╭──

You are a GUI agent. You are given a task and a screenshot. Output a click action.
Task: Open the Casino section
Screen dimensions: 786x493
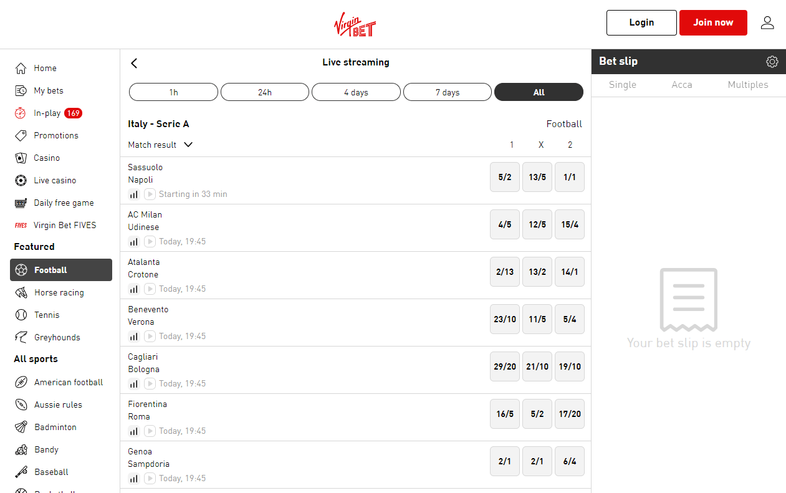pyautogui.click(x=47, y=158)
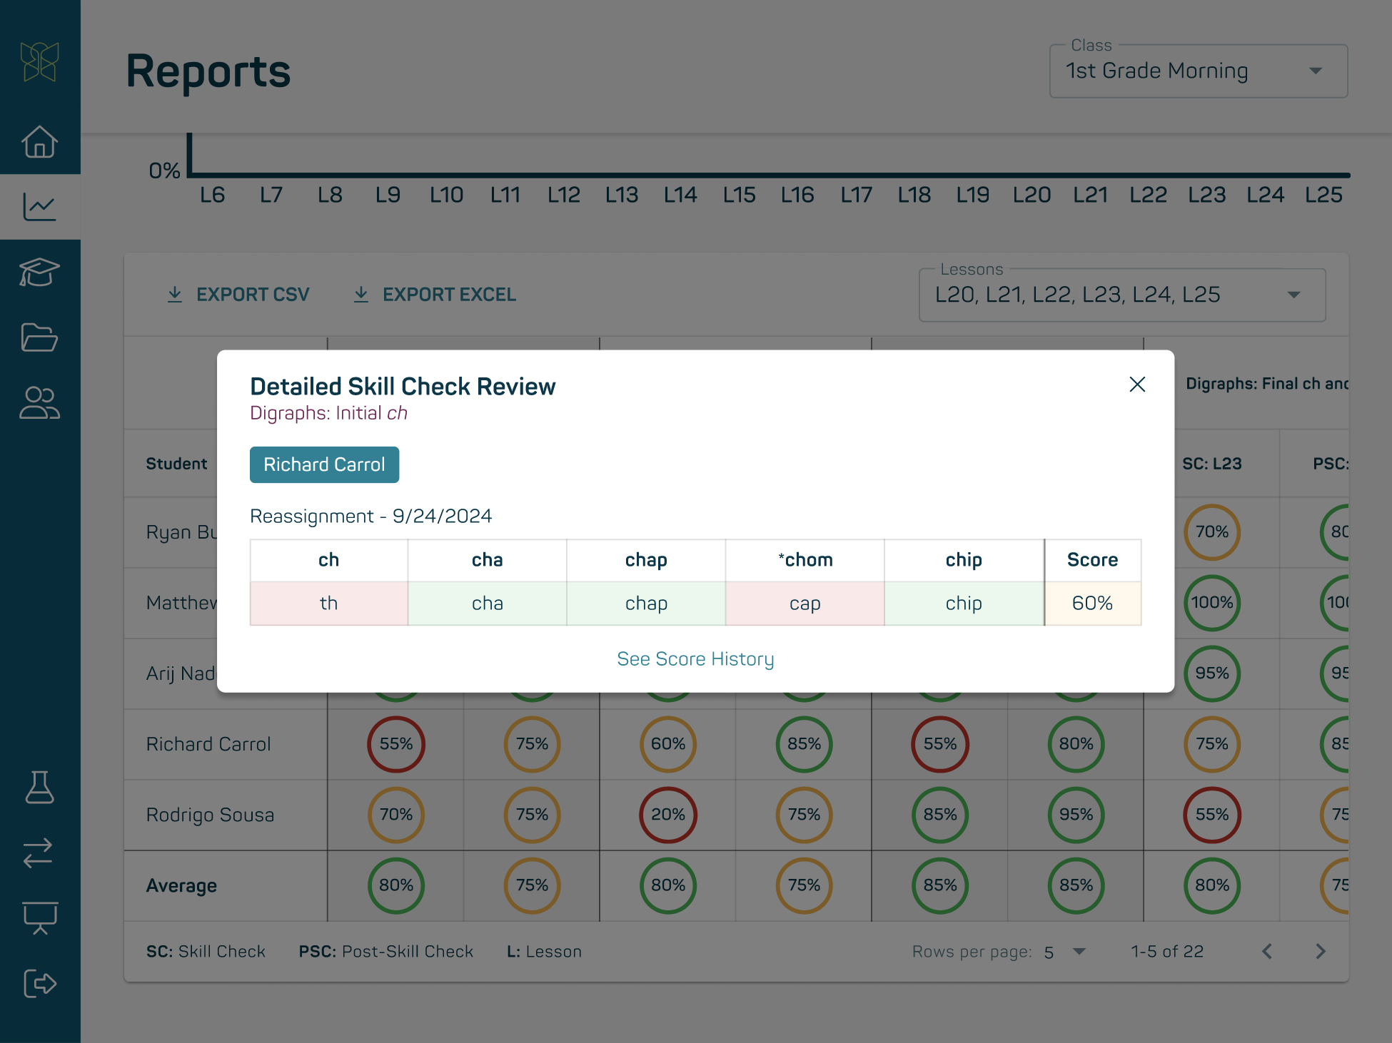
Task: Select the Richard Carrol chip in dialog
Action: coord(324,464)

╰──

» **Exercise**
Copy out every line of the entries above word for word, leaving out the pictures.

» **The completed task**
You are a GUI agent. You are given a task and a screenshot. Output a click action.
Task: Open the Casino section
Screen dimensions: 786x493
pyautogui.click(x=47, y=158)
Task: Select the Richard Carrol chip in dialog
Action: coord(324,464)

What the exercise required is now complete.